Our lab puppy was the same. Had to walk around with my jogging bottoms tucked into my socks for a few weeks, and have got a few holes in my hoodies where she wouldn't let go! And I couldn't wear slippers as she just wanted to pull them from my feet! She did grow out of it though (she's 6 months and no problem at all), just needs time. Good luck


----------



## Emmastace (Feb 11, 2011)

Yep anything that flaps about even just a little bit is fair game for a pup (is it something to do with a natural instinct to pounce on and rag?, anyway....). Mia gave up comparitively easily when she was consistently told 'NO' (but she was older) but Mylo was a horror and was much more persistent in it. It took solid work until he was about 7 months to get him to stop. He is good with everything now except fleece dressing gowns, he really has a thing about them and if he is going to have a bit of a lapse it will be with them. He still carries clothes around though and always has something in his mouth (without damaging it), just doesn't do it while we are wearing them any more. Strangely Mia is the massive hunter now and Mylo will chase but can be called off every time. I think I prefer holes in my dressing gown to a dog that is massively prey driven ......


----------



## ChocChip (Jun 14, 2014)

Thanks! I keep telling.my kids to 'not wear so many clothes!' :001_tongue:

It's good to know he will grow out of it. 

BTW he goes especially crazy at my sons dressing gown too Emmastance! Luckily it's getting warm enough to keep it off!


----------



## Lizz1155 (Jun 16, 2013)

Yeah, my dog used to initiate tug-of-war with clothes too; not a fun puppy-stage! :w00t: For me teaching him the "rules of tug of war" helped a lot - i.e that he has one toy for playing tug with, and that playing tug is initiated with a cue such as "get it"; both of these help teach that he cannot initiate a game of tug by himself.
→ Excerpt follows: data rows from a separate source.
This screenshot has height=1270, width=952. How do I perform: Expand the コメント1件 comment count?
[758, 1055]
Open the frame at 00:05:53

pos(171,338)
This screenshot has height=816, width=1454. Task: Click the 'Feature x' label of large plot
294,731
Teaching them to "drop" on cue is also really useful. 

In the meantime... make friends with a snugly fitting lycra onesie


----------



## Wiz201 (Jun 13, 2012)

just buy or wear some cheap clothes for around the house, I wore proper shoes to protect my feet, and as above, put pup away for a few minutes if he becomes too much. I've found this was the point where they were becoming over tired and needed some sleep.


----------



## Jamesgoeswalkies (May 8, 2014)

Lizz1155 said:


> In the meantime... make friends with a snugly fitting lycra onesie


Are you sure that's a good idea ...I haven't really got the legs for one 

Nothing to add to the advice already given except tis a 'normal' puppy stage and management (not wearing the fluffy slippers) and exclusion (puppy away or you away) works for me. And yes, have a toy handy to redirect.
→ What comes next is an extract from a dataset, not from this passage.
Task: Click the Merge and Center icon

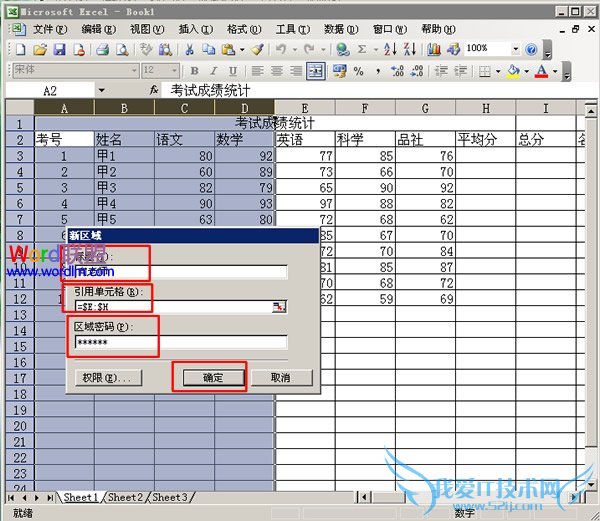Action: [316, 71]
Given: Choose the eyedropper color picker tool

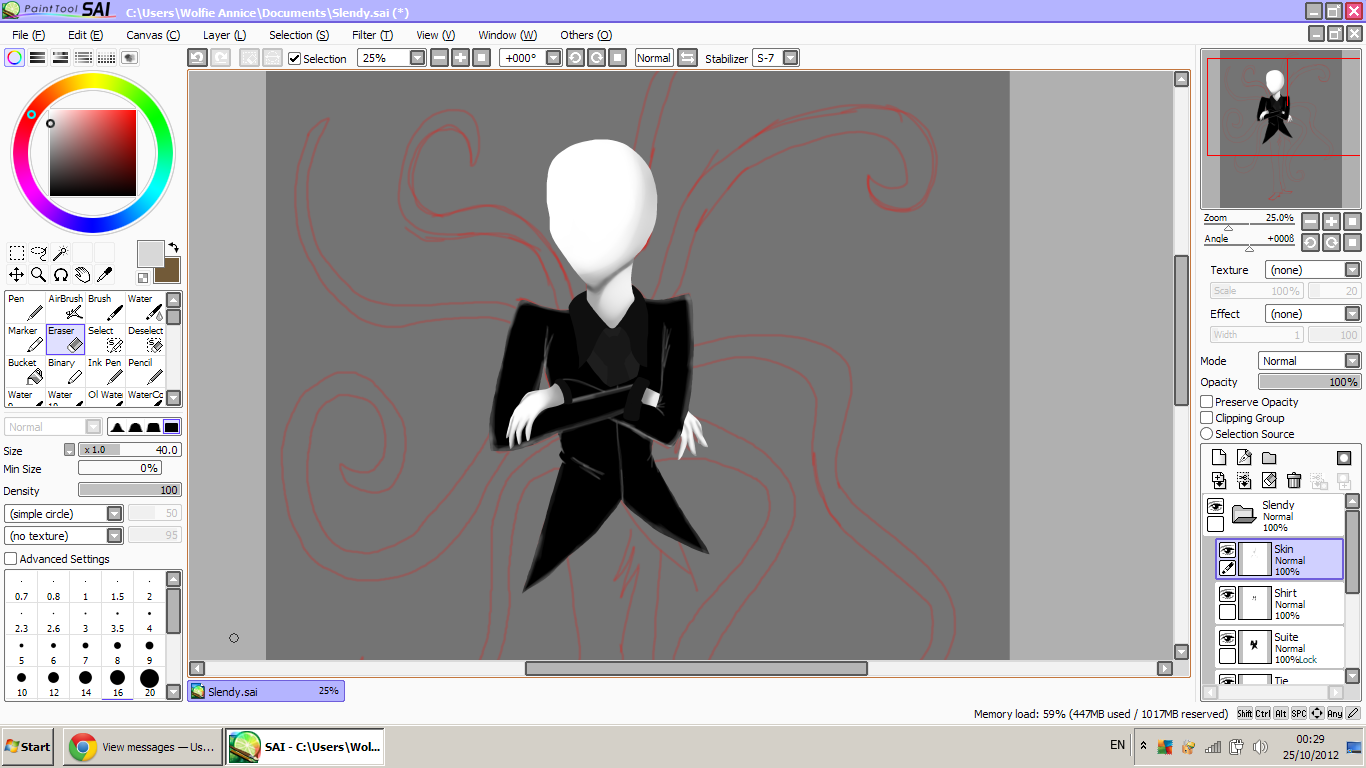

I once watched a mum send her 7 week old puppy out of the room (and I *mean* send!) for nipping her ears. If exclusion works for mum it works for me.

J


----------



## Katherna (Feb 20, 2008)

My advice would be don't wear anything that you want to keep looking good. I slouched round in some really old jeans (on their last legs and falling apart) and sweatshirt material tops, anything that was older and didn't matter if it became ripped or had teeth marks in it. By about 16 weeks he'd stopped trying to eat my clothes, he did have a brief spell of it again when he was in the throws of teething at about 20 weeks but that stopped after a few days. Socks .... he'll still try to get those if they're not being worn they're his favourite and the smellier the better although ones straight out of the machine will do! It's taught my kids and OH to 'put your stuff away!' something I've never managed to get them to do quickly. :001_rolleyes:
It's normal puppy behaviour and yes they do grow out of it.


----------